Reproduce the passage of the article below about the Knesset speaker's warning to the High Court that begins with the words containing "Both laws are" and ends with "began his speech.".

*** Excerpt to read

Knesset speaker warns against ‘plunge into abyss,’ shows ‘red light’ to High Court
Ohana’s warning comes before fateful court hearing on basic law
The Knesset won’t “meekly accept being trampled,” Knesset Speaker and Likud party Knesset Member Amir Ohana warned Israel’s High Court before a potentially fateful ruling next week to nullify the coalition’s Reasonableness Law.
Ohana convened a press conference on Wednesday evening at the Knesset building, ahead of the hearing on petitions against the law, which is part of the government’s judicial reform and prevents the court from negating laws and ministerial decrees based on their “reasonableness.”
A hearing on petitions against the Incapacitation Law which limits the ability to force prime ministers out of office, will follow later.
Both laws are amendments to Basic Laws, which have quasi-constitutional status and have never been voided by the High Court in Israel’s history.
“Israel is at a crossroads, and the need to balance the branches of government is becoming clearer than ever. Tonight, as Knesset speaker, I want to put up a stop sign,” Ohana began his speech.
“From 1967 until today, there has been a process of centralizing power, until it was almost omnipotent, to the higher level [meaning the High Court]. Now, we are facing a new and dangerous junction, which could plunge us into the abyss, with the High Court soon holding discussions on Basic Laws,” he said.
“In a democracy, the people are the sovereign,” Ohana continued. “In a democratic country, the legal system respects the sovereign, the people and their choices, and this respect is mutual. There is not and cannot be a dispute over the question of whether the Knesset authorized the court to invalidate or change fundamental legislation. The legislative authority is vested in the Knesset... a different decision goes against the Knesset and Israeli democracy.”

******
*** Supplied information

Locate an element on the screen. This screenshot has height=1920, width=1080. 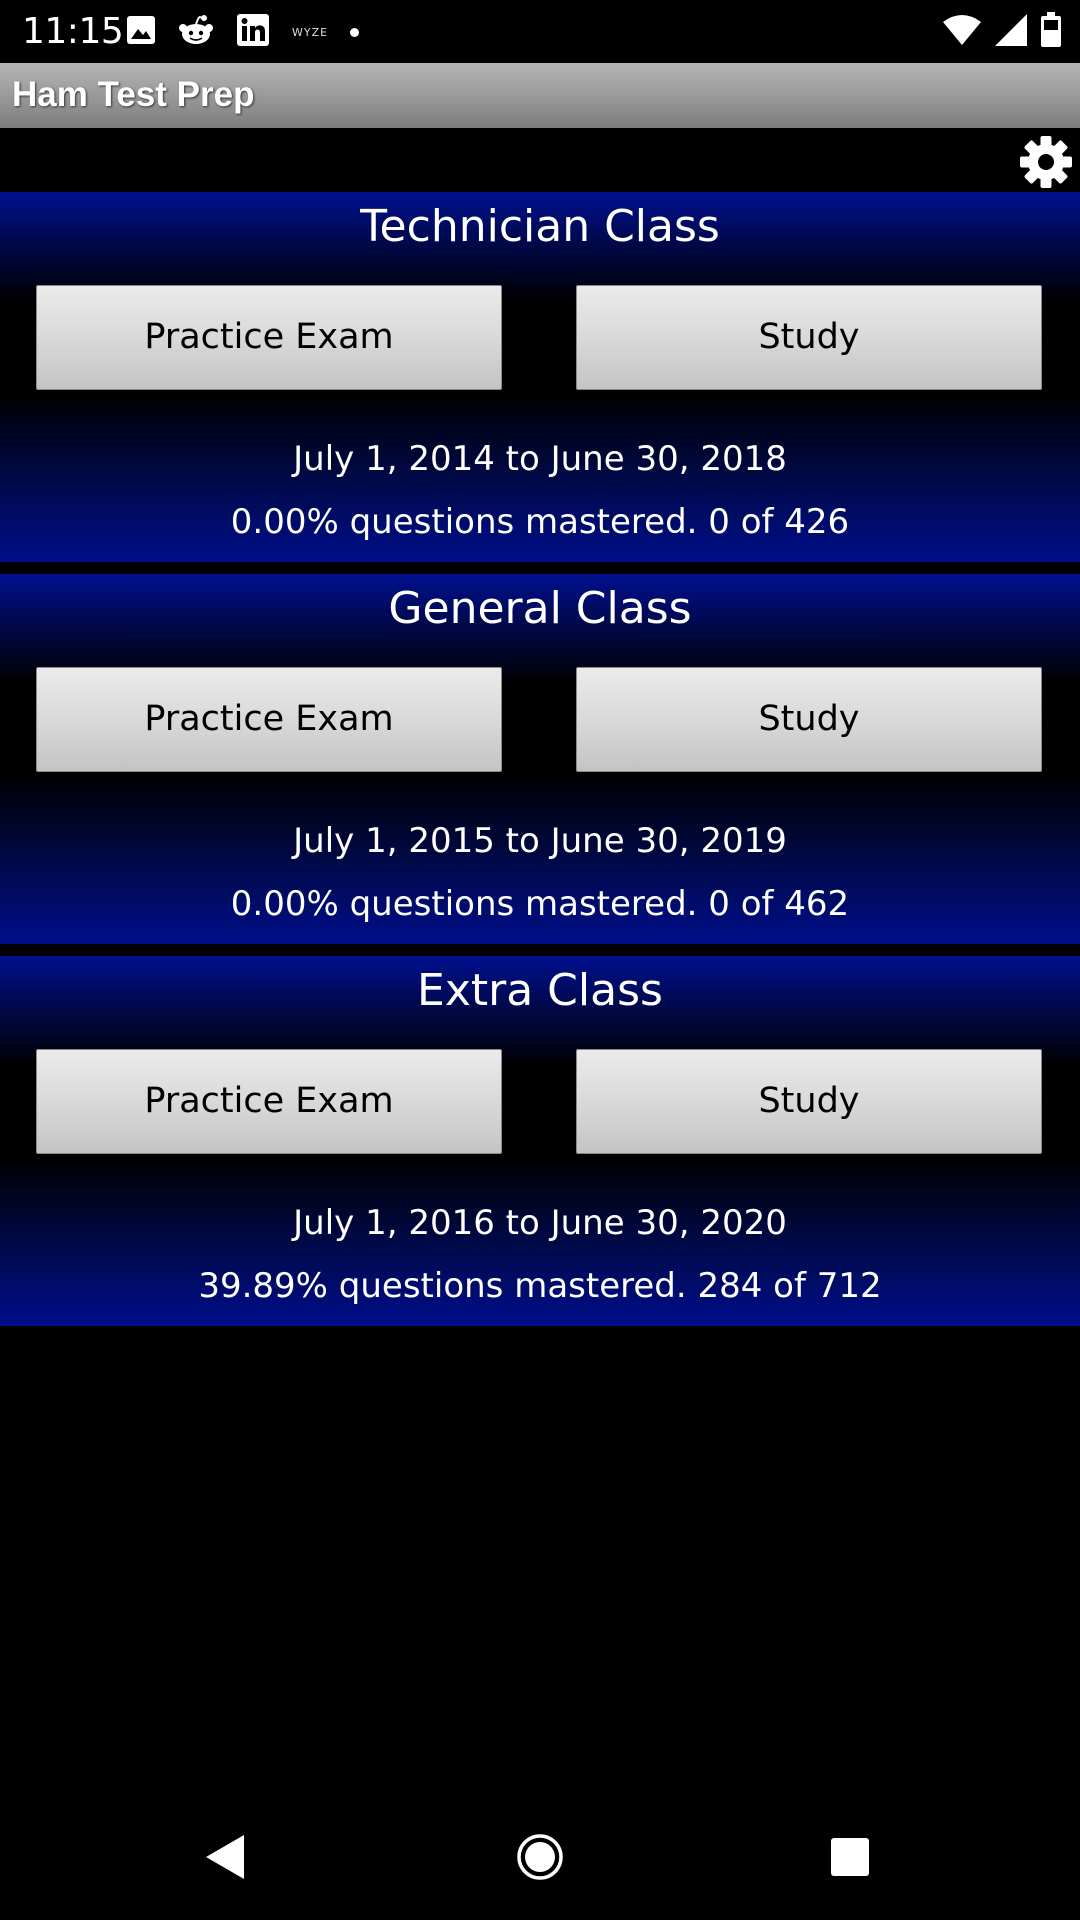
app-title-bar: Ham Test Prep is located at coordinates (540, 96).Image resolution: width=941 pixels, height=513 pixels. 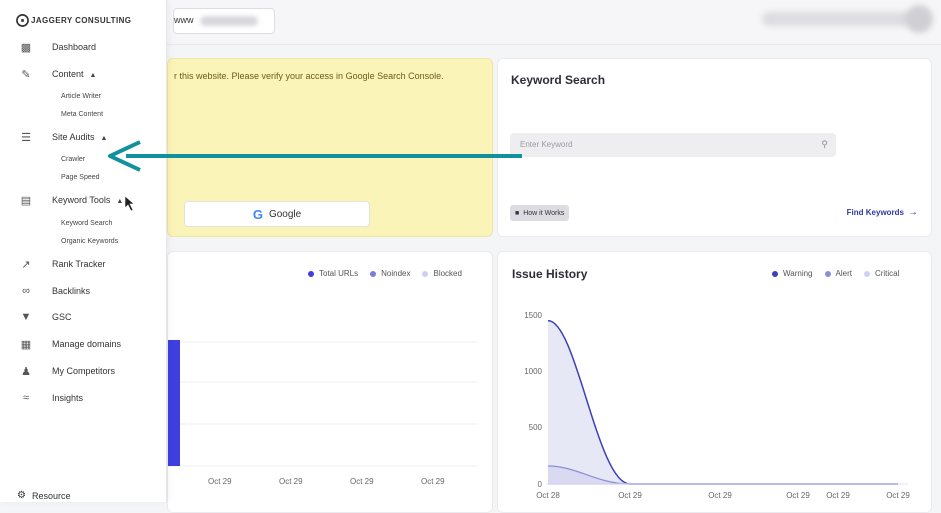 I want to click on sidebar-item-keyword-tools: ▤ Keyword Tools ▲, so click(x=83, y=200).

******

[Solution]
Both laws are amendments to Basic Laws, which have quasi-constitutional status and have never been voided by the High Court in Israel’s history.
“Israel is at a crossroads, and the need to balance the branches of government is becoming clearer than ever. Tonight, as Knesset speaker, I want to put up a stop sign,” Ohana began his speech.